Extrait du texte
AFFAIRE intéressant la Loi de l'impôt sur le revenu

 

ET une ou plusieurs cotisations établies par le ministre du Revenu national en application de la Loi de l'impôt sur le revenu contre

 

                                    GORDON VICTOR BUCK

                                    44834 South Sumas Road

                                    Sardis, en la province de la Colombie-Britannique

                                    V2R 1B3

 

 

 

 

                                             MOTIFS DE L'ORDONNANCE

 

 

 

Le protonotaire JOHN A. HARGRAVE

 

 

            Les présents motifs se rapportent à la dette fiscale de M. Gordon Buck envers le ministre du Revenu national et à la requête qu'il a introduite pour empêcher celui-ci de saisir ses biens meubles et immeubles et pour se faire restituer des actions de catégorie «A» dans Gordon Buck Investments Ltd., saisies par huissier en vertu d'un bref de saisie-exécution.

Matériel recueilli
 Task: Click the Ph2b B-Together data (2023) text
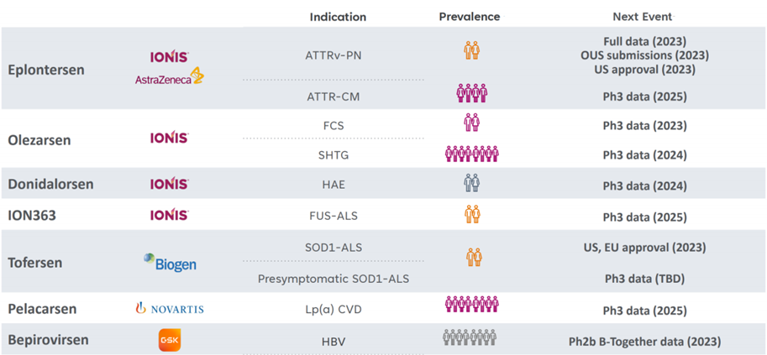pyautogui.click(x=644, y=342)
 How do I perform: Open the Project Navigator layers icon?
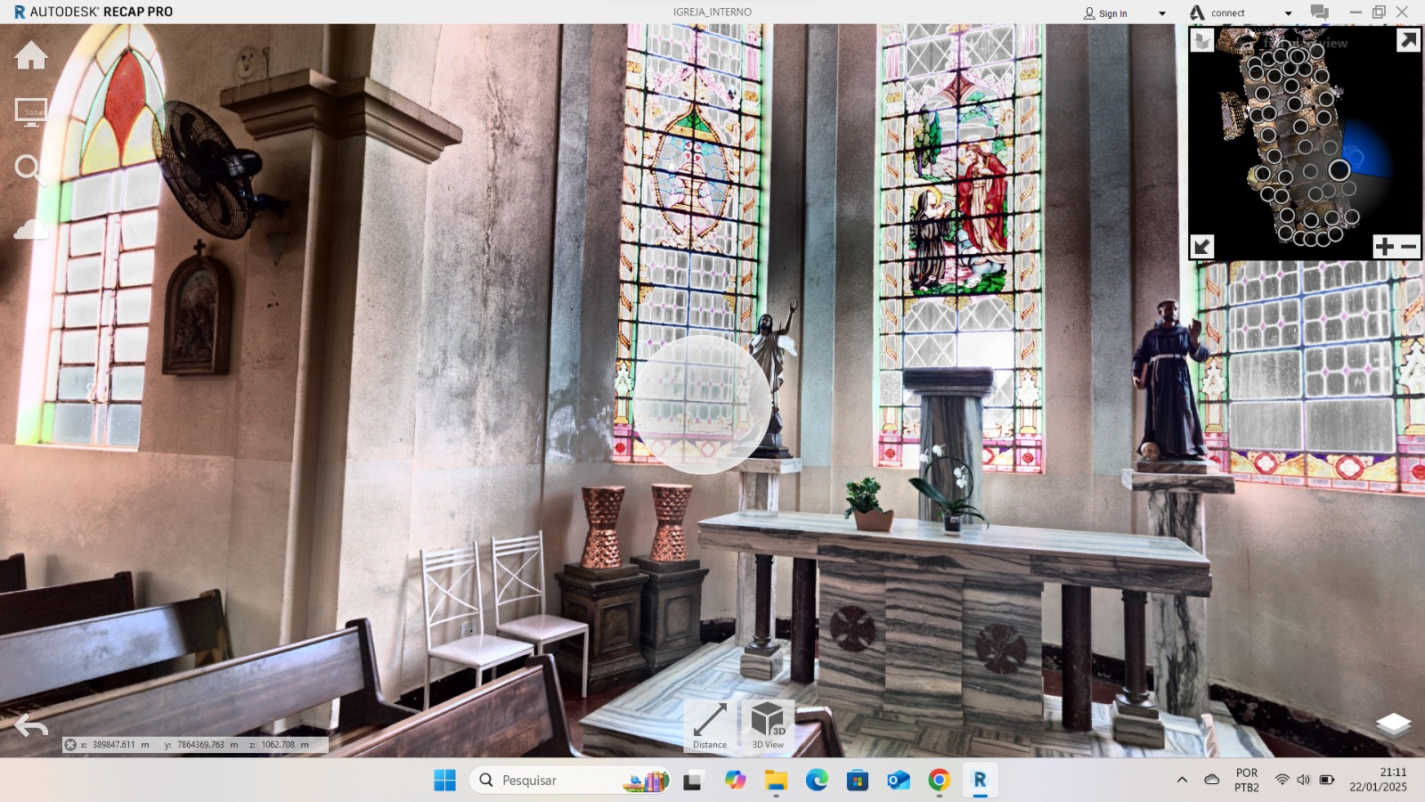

Consigne 1
Dans l'extrait sur la dette fiscale de M. Gordon Buck, quelles actions ont été saisies par huissier ?
Consigne 2
Recopiez fidèlement le passage de l'extrait sur la dette fiscale de M. Gordon Buck, de «Les présents motifs» à «bref de saisie-exécution.».

Réponse rédigée 1
Des actions de catégorie «A» dans Gordon Buck Investments Ltd.

Réponse rédigée 2
Les présents motifs se rapportent à la dette fiscale de M. Gordon Buck envers le ministre du Revenu national et à la requête qu'il a introduite pour empêcher celui-ci de saisir ses biens meubles et immeubles et pour se faire restituer des actions de catégorie «A» dans Gordon Buck Investments Ltd., saisies par huissier en vertu d'un bref de saisie-exécution.